Derek Elkins wrote:
I don't why you think, "[t]here [is] a misconception that it somehow
helps beginners to understand things if they are not told how to 'say'
these strange new symbols." If you had said, "it doesn't help beginners
to be told how to 'say' these symbols", I would have less of an issue.
Sorry, I got a bit convoluted there. I suppose what I'm trying to
say is that I struggle when I am not given direct words to attach to
symbols. A word for the symbol allows me to read the program. Imagine
two experienced Haskell programmers on the phone, one reading a Haskell
program snippet to the other.
For example Hutton first uses the => symbol on p.7
"In Haskell, every function has a type that specifies the nature of
its arguments and results, which is automatically inferred from the
definition of the function. For example, the function sum has the
following type:
Num a => [a] -> a
This type states that for any type a of numbers, sum is a function that
maps a list of such numbers to a single such number."

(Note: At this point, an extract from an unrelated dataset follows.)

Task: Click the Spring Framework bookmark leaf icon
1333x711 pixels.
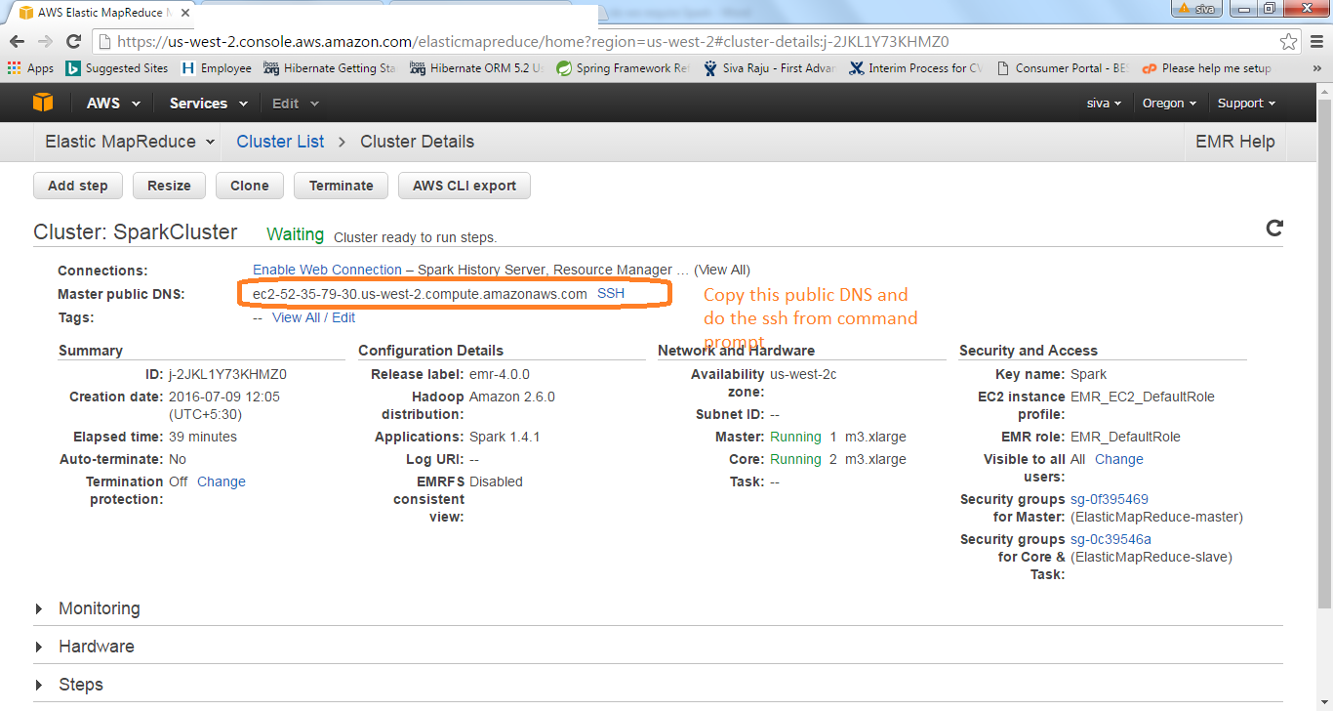Action: 564,68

This is a good description, but doesn't seem a likely way for an
experienced programmer to read that statement over the phone to
somebody else. I am guessing things like
"For all Num a, list of a to a."
"Num a implies, list of a to a."
In appendix B at the back of the book I find the 'meaning' of => is
'class constraint', but again this doesn't seem a likely way of 'saying'
it.
Now supposing you were on the phone to a Haskell programmer and you
wanted to say this
f :: Int -> Int
I imagine you might say "f maps Int to Int" or "function f has type
Int to Int". Both symbols have been translated directly to words. Nobody
would say "f, colon colon, Int, dash greater than, Int".
I don't think anyone thinks that it is helpful not to provide a reading,
and in my experience, a reading is usually provided, directly or
indirectly, when such things are introduced in (larger)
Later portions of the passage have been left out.